Con: Need to configure to return exactly same CORS headers as was provided by the initial OPTIONS request, otherwise browser will complain.
**2. Given certain conditions, perform OPTIONS request to upstream and merge CORS headers with error response**
Pro: Should be correct every time
Con: Complexity from code perspective, error handling for CORS request, multiple OPTIONS requests to upstream
**3. Cache initial OPTIONS request**
When an OPTIONS request is performed, it is implied that a follow-up request will be made. For a short period of time, we can cache the headers of the preflight response.
When real request is sent, if short-circuiting, merge CORS response headers from cache with error response.
Pro: Most elegant solution
Con: Respecting CORS cache TTL, increased code complexity, possible edge cases.
Olu
March 3, 2022, 3:24pm
2
Hi @armujahid , thanks for sharing the relevant links. I will attempt to answer your questions below
My question is can we configure headers injection or CORS only in that specific case?
I guess you could with custom plugins but I haven’t tried.
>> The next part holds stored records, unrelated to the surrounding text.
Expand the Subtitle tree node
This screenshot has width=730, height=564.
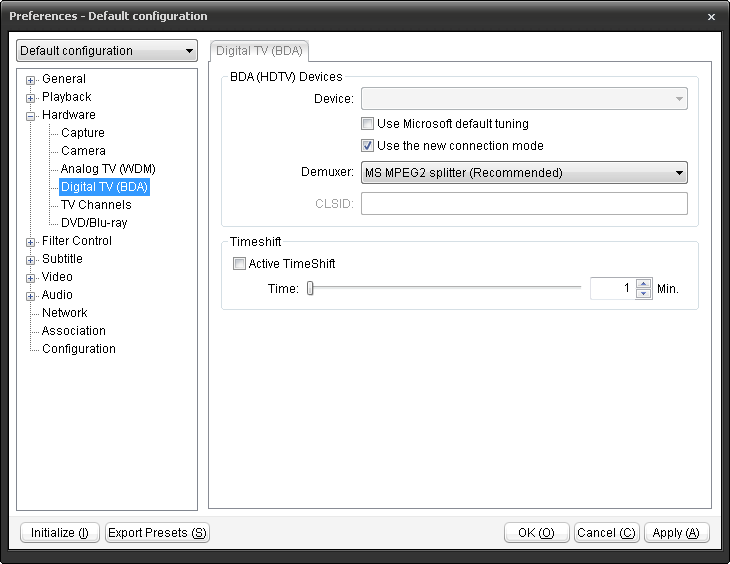tap(30, 260)
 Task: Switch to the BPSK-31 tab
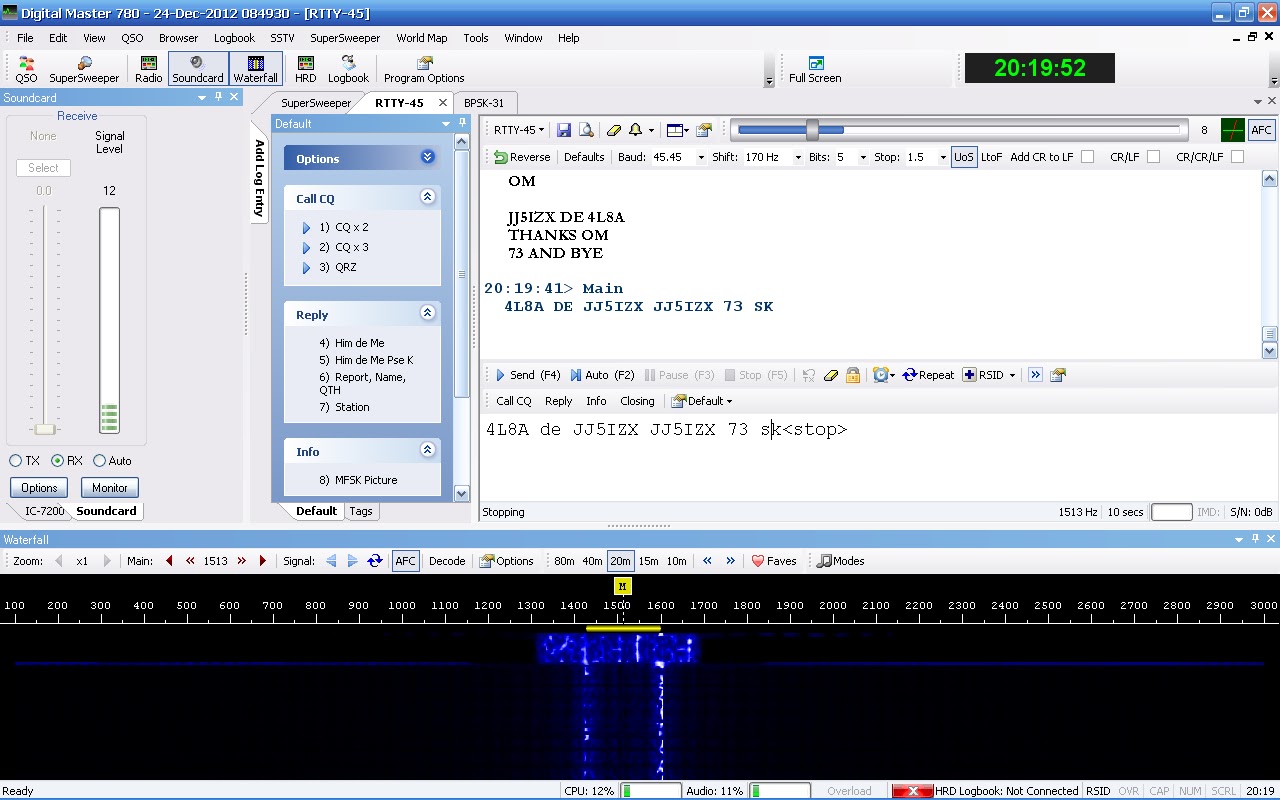coord(485,102)
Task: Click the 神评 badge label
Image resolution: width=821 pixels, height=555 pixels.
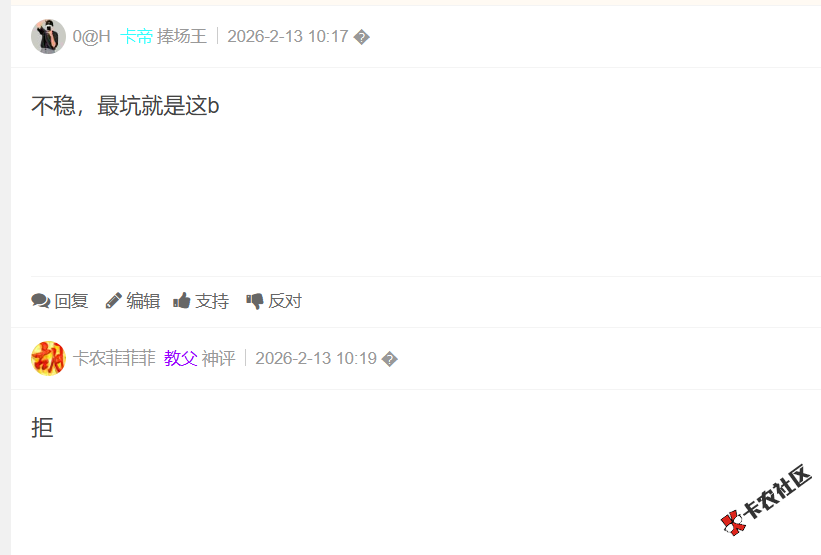Action: [218, 359]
If it is something you have tried, can you let us know how it went.
I know that messages can be configures using Tyk Gateway Configuration Options but can we fully customize OIDC error response headers using configurations?
From what I can see in the source I think not.
I did want to ask does any of the available options as mentioned in the thread and highlighted below :
not work for you and why?
For now I am using a keyless API in front of OIDC auth API and that solution is working fine so far.